*Extract provided*.
=== Section Start ===
Strength is the most important quality in most athletic pursuits, as it underpins the foundation upon which other qualities such as power and endurance are built upon.

Strength assessments play a pivotal role in the programming progress in terms of identifying potential imbalances, tracking progress and establishing training loads. Whilst a certain amount of strength testing will occur within session in the measurement of repetitions to failure with specific loads, it is useful to periodically measure repetition maximums separately, and this is best done following a slight de-load, when the athlete is relatively fresh.

The most common form of strength testing is to use repetition maximums, either a 1-repetition maximum, or the amount of weight lifted over the course of a higher number of repetitions. In order to optimise the accuracy of strength testing, we want to keep RM assessments in the 1-5 rep range.
=== Section End ===
*Data for review*.
=== Section Start ===
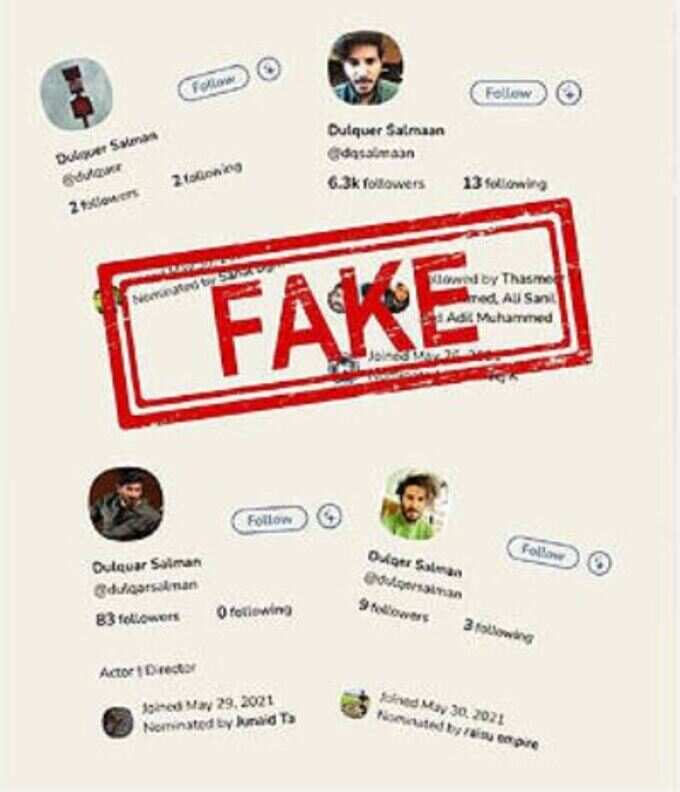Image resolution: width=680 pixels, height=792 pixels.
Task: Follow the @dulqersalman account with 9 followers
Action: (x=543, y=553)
=== Section End ===
=== Section Start ===
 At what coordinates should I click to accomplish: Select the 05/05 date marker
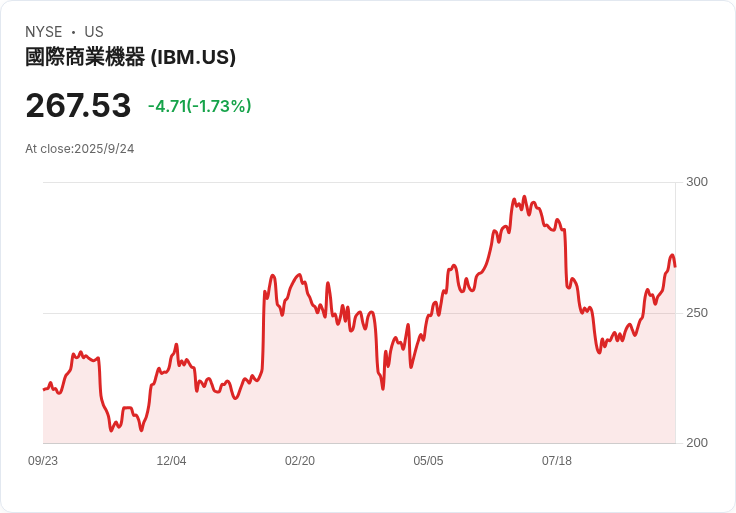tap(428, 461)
=== Section End ===
*Things to do*.
1. Reproduce the strength testing passage word for word between "Strength is the" and "are built upon.", inclusive.
2. According to the strength testing passage, what roles do strength assessments play in programming progress? List each one.
Work only from the strength testing passage; the rows play no part.

*Results for the exercise*.
1.
Strength is the most important quality in most athletic pursuits, as it underpins the foundation upon which other qualities such as power and endurance are built upon.

2.
- Identifying potential imbalances
- Tracking progress
- Establishing training loads